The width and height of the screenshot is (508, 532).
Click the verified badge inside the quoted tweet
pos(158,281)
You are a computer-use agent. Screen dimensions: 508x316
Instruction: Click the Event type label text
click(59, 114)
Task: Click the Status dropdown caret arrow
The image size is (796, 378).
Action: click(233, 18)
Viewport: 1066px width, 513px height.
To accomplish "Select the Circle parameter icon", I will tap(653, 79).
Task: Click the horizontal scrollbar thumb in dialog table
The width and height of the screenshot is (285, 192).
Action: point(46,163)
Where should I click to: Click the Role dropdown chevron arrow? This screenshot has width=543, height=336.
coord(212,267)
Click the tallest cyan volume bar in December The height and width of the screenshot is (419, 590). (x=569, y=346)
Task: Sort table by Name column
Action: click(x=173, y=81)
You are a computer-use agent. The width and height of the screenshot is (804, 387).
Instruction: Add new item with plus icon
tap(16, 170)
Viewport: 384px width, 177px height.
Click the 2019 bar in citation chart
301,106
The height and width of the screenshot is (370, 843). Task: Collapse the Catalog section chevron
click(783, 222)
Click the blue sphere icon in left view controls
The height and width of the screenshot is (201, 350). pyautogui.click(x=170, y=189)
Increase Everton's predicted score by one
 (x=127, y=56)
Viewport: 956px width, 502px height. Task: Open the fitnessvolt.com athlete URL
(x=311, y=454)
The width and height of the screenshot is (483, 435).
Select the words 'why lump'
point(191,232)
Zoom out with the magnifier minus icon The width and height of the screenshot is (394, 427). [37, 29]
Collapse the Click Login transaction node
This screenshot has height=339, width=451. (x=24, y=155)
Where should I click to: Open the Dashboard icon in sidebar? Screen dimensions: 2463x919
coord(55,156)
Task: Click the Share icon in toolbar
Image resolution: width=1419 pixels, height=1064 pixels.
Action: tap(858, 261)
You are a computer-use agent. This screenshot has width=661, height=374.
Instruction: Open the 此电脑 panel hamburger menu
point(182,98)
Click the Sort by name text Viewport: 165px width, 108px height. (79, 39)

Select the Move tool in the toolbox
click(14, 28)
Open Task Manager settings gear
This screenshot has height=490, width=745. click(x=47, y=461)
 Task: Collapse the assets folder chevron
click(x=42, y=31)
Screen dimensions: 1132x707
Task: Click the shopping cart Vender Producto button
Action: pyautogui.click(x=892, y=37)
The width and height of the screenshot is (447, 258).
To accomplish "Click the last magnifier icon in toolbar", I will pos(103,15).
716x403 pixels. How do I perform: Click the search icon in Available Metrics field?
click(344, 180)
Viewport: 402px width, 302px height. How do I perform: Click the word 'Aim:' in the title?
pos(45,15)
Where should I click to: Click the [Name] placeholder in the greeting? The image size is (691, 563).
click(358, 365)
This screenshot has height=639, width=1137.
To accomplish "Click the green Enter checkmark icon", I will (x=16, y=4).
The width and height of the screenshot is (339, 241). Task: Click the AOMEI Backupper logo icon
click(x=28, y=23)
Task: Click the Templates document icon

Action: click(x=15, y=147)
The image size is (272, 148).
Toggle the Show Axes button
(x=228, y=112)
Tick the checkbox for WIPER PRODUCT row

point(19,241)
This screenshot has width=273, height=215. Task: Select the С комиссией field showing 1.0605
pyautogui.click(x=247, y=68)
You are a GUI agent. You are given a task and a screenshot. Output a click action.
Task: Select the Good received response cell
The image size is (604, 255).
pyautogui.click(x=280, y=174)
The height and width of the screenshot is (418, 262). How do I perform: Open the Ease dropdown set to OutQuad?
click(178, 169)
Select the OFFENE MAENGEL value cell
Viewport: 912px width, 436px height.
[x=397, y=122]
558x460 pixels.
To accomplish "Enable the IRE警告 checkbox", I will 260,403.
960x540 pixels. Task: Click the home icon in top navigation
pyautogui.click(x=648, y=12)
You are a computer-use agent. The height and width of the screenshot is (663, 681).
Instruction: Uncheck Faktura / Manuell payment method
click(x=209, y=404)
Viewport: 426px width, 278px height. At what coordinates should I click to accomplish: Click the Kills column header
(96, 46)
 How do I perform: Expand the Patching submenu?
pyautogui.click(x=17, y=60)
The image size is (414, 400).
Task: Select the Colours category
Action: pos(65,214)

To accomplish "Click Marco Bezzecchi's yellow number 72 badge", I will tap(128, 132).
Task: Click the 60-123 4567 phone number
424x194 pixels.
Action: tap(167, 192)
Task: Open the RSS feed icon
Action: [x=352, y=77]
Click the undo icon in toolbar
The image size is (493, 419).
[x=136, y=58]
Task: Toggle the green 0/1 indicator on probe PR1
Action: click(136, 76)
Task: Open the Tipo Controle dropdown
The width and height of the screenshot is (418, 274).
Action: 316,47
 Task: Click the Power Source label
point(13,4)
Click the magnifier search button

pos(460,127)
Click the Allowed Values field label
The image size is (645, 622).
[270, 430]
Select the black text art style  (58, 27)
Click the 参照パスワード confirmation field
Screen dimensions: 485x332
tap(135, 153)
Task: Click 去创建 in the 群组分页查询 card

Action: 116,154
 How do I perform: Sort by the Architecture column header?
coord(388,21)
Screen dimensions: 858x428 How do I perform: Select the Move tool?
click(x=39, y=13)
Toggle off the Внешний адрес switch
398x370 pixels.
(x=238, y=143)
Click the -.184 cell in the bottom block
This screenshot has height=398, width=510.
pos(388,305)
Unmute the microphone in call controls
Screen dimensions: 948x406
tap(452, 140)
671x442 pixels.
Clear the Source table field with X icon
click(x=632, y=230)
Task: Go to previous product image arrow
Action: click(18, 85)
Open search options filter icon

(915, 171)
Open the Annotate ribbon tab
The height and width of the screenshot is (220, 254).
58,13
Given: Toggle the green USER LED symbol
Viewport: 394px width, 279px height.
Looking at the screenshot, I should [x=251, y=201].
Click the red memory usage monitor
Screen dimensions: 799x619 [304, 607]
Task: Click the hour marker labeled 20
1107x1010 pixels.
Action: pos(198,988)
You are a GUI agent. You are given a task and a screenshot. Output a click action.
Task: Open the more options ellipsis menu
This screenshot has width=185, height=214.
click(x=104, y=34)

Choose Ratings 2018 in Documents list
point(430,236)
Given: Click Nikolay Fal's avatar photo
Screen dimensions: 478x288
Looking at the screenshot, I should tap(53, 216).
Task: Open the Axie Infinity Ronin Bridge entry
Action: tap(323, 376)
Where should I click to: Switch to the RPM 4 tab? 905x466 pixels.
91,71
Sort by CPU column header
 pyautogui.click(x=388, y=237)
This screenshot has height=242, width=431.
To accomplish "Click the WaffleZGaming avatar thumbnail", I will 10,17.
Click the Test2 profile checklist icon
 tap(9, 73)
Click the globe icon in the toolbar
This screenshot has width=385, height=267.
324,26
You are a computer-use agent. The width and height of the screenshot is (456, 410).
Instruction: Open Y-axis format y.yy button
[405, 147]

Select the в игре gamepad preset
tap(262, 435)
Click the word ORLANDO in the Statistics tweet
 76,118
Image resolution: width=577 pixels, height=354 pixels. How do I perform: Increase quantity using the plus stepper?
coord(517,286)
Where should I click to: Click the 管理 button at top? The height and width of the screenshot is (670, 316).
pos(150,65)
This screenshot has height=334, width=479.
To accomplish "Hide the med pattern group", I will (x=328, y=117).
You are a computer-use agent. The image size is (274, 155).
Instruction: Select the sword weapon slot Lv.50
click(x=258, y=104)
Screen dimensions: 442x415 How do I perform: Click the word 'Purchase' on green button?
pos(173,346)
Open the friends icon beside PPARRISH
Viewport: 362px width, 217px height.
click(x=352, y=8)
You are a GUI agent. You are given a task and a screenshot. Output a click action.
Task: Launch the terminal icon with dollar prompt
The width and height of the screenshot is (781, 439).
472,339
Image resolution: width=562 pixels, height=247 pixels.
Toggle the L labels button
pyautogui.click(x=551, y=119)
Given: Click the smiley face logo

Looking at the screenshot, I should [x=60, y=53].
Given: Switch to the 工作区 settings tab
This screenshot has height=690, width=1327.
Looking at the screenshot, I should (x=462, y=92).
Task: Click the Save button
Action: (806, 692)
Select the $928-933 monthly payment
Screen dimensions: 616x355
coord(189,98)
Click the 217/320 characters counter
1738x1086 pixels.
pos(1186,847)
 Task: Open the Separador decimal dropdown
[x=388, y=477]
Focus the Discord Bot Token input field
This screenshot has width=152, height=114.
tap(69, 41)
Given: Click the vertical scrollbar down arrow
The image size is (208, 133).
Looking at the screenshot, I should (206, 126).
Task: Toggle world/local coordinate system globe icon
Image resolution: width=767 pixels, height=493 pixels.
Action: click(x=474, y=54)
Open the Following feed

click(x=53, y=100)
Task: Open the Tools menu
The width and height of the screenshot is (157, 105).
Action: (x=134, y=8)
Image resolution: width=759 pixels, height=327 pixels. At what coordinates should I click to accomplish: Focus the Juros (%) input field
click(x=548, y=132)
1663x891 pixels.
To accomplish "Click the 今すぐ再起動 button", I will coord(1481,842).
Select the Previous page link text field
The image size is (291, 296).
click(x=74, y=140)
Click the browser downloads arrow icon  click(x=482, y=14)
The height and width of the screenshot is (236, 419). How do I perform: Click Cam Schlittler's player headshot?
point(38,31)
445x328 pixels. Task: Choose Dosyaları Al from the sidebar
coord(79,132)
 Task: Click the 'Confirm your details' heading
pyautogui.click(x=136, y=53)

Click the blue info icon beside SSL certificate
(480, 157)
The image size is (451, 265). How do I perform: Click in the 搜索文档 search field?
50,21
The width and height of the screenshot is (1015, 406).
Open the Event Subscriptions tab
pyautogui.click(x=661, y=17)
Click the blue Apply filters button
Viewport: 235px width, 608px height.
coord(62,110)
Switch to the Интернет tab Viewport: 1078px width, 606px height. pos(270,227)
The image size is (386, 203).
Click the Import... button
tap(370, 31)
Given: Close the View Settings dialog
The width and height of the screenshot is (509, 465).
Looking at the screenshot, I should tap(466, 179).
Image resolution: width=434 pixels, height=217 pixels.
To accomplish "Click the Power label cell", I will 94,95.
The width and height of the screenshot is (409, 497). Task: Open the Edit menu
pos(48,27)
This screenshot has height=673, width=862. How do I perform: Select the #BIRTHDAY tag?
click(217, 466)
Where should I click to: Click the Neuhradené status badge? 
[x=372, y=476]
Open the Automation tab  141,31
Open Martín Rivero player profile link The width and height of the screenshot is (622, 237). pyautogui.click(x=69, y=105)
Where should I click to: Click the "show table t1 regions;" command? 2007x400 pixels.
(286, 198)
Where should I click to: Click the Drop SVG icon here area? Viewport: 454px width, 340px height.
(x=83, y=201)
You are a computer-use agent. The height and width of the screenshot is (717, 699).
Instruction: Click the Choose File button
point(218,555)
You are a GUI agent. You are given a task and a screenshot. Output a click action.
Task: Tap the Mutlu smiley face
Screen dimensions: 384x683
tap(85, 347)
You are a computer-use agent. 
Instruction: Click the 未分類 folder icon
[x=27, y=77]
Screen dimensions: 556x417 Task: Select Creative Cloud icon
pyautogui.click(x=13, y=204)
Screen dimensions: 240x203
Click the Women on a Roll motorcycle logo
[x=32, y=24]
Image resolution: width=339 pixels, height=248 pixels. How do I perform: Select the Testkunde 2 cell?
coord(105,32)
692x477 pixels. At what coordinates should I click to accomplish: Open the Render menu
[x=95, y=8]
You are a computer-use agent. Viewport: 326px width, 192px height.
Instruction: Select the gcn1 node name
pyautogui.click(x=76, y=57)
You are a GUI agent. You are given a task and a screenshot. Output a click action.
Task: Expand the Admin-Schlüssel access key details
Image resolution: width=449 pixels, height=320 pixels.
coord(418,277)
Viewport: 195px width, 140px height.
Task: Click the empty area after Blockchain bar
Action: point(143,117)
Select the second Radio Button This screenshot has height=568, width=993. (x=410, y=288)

To do ->
Give back exactly the lines from the one containing "Image resolution: width=449" through the end of the listing above, with both ends included and nothing added.

Solution to this task ->
Image resolution: width=449 pixels, height=320 pixels.
coord(418,277)
Viewport: 195px width, 140px height.
Task: Click the empty area after Blockchain bar
Action: point(143,117)
Select the second Radio Button This screenshot has height=568, width=993. (x=410, y=288)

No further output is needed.